# Excerpted text:
START

HPC SLURM and batch calls to MPI-enabled application in Master-Worker system

I am trying to implement some sort of Master-Worker system in a HPC with the resource manager SLURM, and I am looking for advices on how to implement such a system.
I have to use some python code that plays the role of the Master, in the sense that between batches of calculations the Master will run 2 seconds of its own calculations, before sending a new batch of work to the Workers. Each Worker must run an external executable over a single node of the HPC. The external executable (Gromacs) is itself MPI-enabled. There will be ~25 Workers and many batches of calculations.
What I have in mind atm (also see EDIT further below):
What I'm currently trying:
Allocate via SLURM as many MPI tasks as I want to use nodes, within a bash script that I'm calling via sbatch run.sh
#!/bin/bash -l
#SBATCH --nodes=4
#SBATCH --ntasks=4
#SBATCH --ntasks-per-node=1
#SBATCH --cpus-per-task=12
module load required_env_module_for_external_executable
srun python my_python_code.py
Catch within python my_python_code.py the current MPI rank, and use rank/node 0 to run the Master python code
from mpi4py import MPI
name = MPI.Get_processor_name()
rank = MPI.COMM_WORLD.Get_rank()
size = MPI.COMM_WORLD.Get_size()
if rank == 0: # Master
run_initialization_and_distribute_work_to_Workers()
else: # Workers
start_Worker_waiting_for_work()
Within the python code of the Workers, start the external (MPI-enabled) application using MPI.COMM_SELF.Spawn()
def start_Worker_waiting_for_work():
# here we are on a single node
executable = 'gmx_mpi'
exec_args = 'mdrun -deffnm calculation_n'
# create some relationship between current MPI rank
# and the one the executable should use ?
mpi_info = MPI.Info.Create()
mpi_info.Set('host', MPI.Get_processor_name())
commspawn = MPI.COMM_SELF.Spawn(executable, args=exec_args,
maxprocs=1, info=mpi_info)
commspawn.Barrier()
commspawn.Disconnect()
res_analysis = do_some_analysis() # check what the executable produced
return res_analysis
What I would like some explanations on:
Can someone confirm that this approach seems valid for implementing the desired system ? Or is it obvious this has no chance to work ? If so, please, why ?
I am not sure that MPI.COMM_SELF.Spawn() will make the executable inherit from the SLURM resource allocation. If not, how to fix this ? I think that MPI.COMM_SELF.Spawn() is what I am looking for, but I'm not sure.
The external executable requires some environment modules to be loaded. If they are loaded at sbatch run.sh, are they still loaded when I invoke from MPI.COMM_SELF.Spawn() from my_python_code.py ?

END

# What to do:
1. List every #SBATCH option set in the batch script of the Master-Worker post, with its value.
2. Please write out the part of the Master-Worker post between "mpi_info.Set('host', MPI.Get_processor_name())" and "from my_python_code.py ?", inclusive.
3. Answer these from the Master-Worker post:
(a) Roughly how many Workers are planned?
(b) What value is assigned to the executable variable in the Worker function?
(c) Which MPI rank runs the Master code?
The listing that comes next is separate material, unrelated to the Master-Worker post.

# Material supplied:
START

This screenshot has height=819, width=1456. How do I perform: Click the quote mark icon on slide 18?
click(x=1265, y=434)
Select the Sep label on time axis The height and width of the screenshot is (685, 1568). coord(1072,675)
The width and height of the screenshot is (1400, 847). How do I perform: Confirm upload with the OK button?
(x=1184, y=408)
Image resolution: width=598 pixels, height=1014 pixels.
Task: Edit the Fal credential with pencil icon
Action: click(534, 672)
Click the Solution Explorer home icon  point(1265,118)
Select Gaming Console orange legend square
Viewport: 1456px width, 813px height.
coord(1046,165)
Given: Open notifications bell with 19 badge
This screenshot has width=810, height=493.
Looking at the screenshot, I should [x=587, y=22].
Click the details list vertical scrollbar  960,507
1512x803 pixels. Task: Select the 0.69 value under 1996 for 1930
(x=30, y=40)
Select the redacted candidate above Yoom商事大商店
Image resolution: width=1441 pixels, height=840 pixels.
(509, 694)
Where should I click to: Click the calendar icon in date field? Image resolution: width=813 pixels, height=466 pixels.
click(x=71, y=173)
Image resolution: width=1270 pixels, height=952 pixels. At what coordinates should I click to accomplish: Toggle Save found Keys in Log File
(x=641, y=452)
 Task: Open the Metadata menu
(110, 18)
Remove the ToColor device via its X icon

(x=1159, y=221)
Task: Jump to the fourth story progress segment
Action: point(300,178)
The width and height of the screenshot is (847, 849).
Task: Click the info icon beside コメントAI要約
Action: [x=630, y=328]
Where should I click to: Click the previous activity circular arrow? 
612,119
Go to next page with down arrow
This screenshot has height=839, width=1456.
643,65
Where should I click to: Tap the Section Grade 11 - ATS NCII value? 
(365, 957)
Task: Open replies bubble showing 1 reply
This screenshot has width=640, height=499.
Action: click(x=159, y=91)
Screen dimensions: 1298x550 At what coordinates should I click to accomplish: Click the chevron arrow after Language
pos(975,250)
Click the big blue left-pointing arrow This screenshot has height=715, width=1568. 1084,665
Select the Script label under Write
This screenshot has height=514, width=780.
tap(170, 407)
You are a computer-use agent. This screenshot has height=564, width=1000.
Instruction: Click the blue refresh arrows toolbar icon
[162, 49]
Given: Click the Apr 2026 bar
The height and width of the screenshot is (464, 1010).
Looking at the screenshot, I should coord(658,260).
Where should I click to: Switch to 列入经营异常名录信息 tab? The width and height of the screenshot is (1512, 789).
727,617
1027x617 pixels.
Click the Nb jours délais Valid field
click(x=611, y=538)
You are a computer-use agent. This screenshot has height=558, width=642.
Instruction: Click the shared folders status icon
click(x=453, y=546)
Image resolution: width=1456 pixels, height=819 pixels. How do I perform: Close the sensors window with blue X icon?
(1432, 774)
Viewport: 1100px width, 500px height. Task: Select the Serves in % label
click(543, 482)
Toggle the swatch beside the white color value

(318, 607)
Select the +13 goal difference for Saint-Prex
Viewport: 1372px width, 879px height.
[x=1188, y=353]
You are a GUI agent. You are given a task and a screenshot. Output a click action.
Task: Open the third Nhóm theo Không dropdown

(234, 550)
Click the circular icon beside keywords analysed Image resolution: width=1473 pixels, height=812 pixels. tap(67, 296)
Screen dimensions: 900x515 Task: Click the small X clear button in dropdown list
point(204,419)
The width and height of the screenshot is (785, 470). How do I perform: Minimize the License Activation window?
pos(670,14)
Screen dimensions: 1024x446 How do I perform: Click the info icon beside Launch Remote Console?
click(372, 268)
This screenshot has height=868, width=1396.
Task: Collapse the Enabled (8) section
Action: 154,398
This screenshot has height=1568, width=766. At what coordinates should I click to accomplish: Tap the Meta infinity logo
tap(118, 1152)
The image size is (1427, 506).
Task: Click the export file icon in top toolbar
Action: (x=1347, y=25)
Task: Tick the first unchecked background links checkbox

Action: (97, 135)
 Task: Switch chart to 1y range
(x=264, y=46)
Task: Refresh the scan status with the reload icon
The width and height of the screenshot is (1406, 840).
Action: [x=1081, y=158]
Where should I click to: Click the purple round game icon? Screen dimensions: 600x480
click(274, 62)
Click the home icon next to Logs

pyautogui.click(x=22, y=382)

END

# Responses to the tasks:
1.
--nodes=4
--ntasks=4
--ntasks-per-node=1
--cpus-per-task=12

2.
mpi_info.Set('host', MPI.Get_processor_name())
commspawn = MPI.COMM_SELF.Spawn(executable, args=exec_args,
maxprocs=1, info=mpi_info)
commspawn.Barrier()
commspawn.Disconnect()
res_analysis = do_some_analysis() # check what the executable produced
return res_analysis
What I would like some explanations on:
Can someone confirm that this approach seems valid for implementing the desired system ? Or is it obvious this has no chance to work ? If so, please, why ?
I am not sure that MPI.COMM_SELF.Spawn() will make the executable inherit from the SLURM resource allocation. If not, how to fix this ? I think that MPI.COMM_SELF.Spawn() is what I am looking for, but I'm not sure.
The external executable requires some environment modules to be loaded. If they are loaded at sbatch run.sh, are they still loaded when I invoke from MPI.COMM_SELF.Spawn() from my_python_code.py ?

3.
(a) About 25.
(b) 'gmx_mpi'
(c) Rank 0.